Guardare oltre e avere il coraggio di perseguire un sogno, a volte troppo ambizioso per il proprio tempo: giocare in NBA. Un giovane di San Giovanni in Persiceto, Marco Belinelli, primo italiano a conquistare un titolo NBA, che ha attraversato oceani, affrontato sconfitte e celebrato trionfi, per raggiungere ciò in cui credeva e per scoprire che ogni viaggio, infine, conduce sempre a casa.
“The Basketball Dream – Marco Belinelli” è il documentario che ripercorre la carriera e la vita dell’unico giocatore italiano ad aver ottenuto l’anello NBA. Un ritratto sincero e autentico attraverso le sue parole e quelle di compagni, allenatori e amici che hanno segnato il suo cammino.

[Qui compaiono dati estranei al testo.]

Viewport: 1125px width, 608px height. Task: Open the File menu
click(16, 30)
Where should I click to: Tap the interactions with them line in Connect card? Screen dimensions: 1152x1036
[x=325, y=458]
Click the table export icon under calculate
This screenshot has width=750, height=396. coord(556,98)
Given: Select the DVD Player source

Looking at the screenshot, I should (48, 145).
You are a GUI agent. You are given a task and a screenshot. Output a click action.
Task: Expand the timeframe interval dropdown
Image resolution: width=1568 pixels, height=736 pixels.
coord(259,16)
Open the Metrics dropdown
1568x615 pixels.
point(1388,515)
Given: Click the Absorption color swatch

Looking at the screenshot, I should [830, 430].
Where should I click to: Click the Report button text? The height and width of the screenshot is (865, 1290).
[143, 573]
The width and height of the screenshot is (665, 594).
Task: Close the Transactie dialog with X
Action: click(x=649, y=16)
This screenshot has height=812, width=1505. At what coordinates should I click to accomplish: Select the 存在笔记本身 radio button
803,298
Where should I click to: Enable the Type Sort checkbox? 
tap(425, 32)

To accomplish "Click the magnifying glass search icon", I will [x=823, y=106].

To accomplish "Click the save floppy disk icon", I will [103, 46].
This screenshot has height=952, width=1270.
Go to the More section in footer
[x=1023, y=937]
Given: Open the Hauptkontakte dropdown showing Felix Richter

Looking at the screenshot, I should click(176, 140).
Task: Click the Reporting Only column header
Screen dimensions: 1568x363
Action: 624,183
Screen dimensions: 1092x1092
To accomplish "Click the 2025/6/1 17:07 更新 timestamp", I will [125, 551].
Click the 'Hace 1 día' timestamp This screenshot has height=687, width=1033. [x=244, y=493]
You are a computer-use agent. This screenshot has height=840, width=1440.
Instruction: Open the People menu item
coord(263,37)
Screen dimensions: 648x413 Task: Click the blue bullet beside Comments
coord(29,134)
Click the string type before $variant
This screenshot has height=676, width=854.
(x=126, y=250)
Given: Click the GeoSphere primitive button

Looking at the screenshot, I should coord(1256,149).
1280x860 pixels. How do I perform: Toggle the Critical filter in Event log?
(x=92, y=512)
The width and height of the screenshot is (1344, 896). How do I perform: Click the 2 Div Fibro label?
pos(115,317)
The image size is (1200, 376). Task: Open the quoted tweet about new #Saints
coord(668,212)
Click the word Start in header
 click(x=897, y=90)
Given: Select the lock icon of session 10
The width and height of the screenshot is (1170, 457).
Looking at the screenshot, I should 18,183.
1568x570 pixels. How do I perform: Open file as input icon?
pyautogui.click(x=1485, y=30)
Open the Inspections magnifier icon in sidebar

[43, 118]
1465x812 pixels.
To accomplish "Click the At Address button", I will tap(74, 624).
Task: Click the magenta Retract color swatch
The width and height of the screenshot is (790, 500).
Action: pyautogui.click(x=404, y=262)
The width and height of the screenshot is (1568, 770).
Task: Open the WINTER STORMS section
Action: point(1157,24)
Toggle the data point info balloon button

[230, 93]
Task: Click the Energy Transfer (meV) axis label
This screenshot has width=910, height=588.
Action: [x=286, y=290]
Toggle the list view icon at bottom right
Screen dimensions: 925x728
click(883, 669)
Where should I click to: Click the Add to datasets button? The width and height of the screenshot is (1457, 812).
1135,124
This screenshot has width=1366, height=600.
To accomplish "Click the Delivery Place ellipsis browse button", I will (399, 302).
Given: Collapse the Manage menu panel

L’opera narra una carriera che ha avuto inizio nella provincia italiana, dall’infanzia in Emilia, fino alla consacrazione negli Stati Uniti, culminando con il titolo del 2014 con i San Antonio Spurs, fino al trionfale ritorno a Bologna. Una storia di resilienza, identità e appartenenza.
Il film-documentario, in questi giorni proiettato nelle sale italiane, è prodotto dalla romana Red Private in collaborazione con Rai Documentari, sotto la regia di Giorgio Testi. Il fulcro del racconto è il viaggio negli Stati Uniti, caratterizzato da solitudine, sacrificio e crescita, fino all’esperienza con i San Antonio Spurs e alla realizzazione del suo sogno. Marco diventa così simbolo di un basket collettivo e condiviso. Il ritorno finale e la vittoria nella sua Bologna rappresentano una scelta consapevole di trasmettere valori, esperienza e visione alle nuove generazioni.
“È la storia di un atleta che non ha mai spezzato il legame con le proprie radici – sottolinea il regista Giorgio Testi – Sostenuto nei momenti più complessi dalla famiglia, dagli amici, dai suoi maestri e da compagni illustri come Manu Ginobili, Tony Parker, Baron Davis e Andrea Bargnani. Un uomo che ha saputo trasformare le avversità in forza”.
Alternando materiali d’archivio e riprese contemporanee, momenti spettacolari e passaggi profondamente emotivi, il documentario pone l’accento sui valori etici dello sport, il legame con la famiglia e la gratitudine per il percorso compiuto, proponendosi come un messaggio positivo e universale per le nuove generazioni, dentro e fuori dal contesto sportivo.
Molti i personaggi e numerose le testimonianze contenute nel film, con Marco Belinelli che racconta in prima persona la sua esistenza e i suoi successi. Il lavoro include la partecipazione straordinaria, tra gli altri, di Andrea Bargnani, Emanuel Ginobili, Tony Parker, Baron Davis, Maurizio Gherardini, Sam Goldfeder, Alessandro Mamoli, Ettore Messina.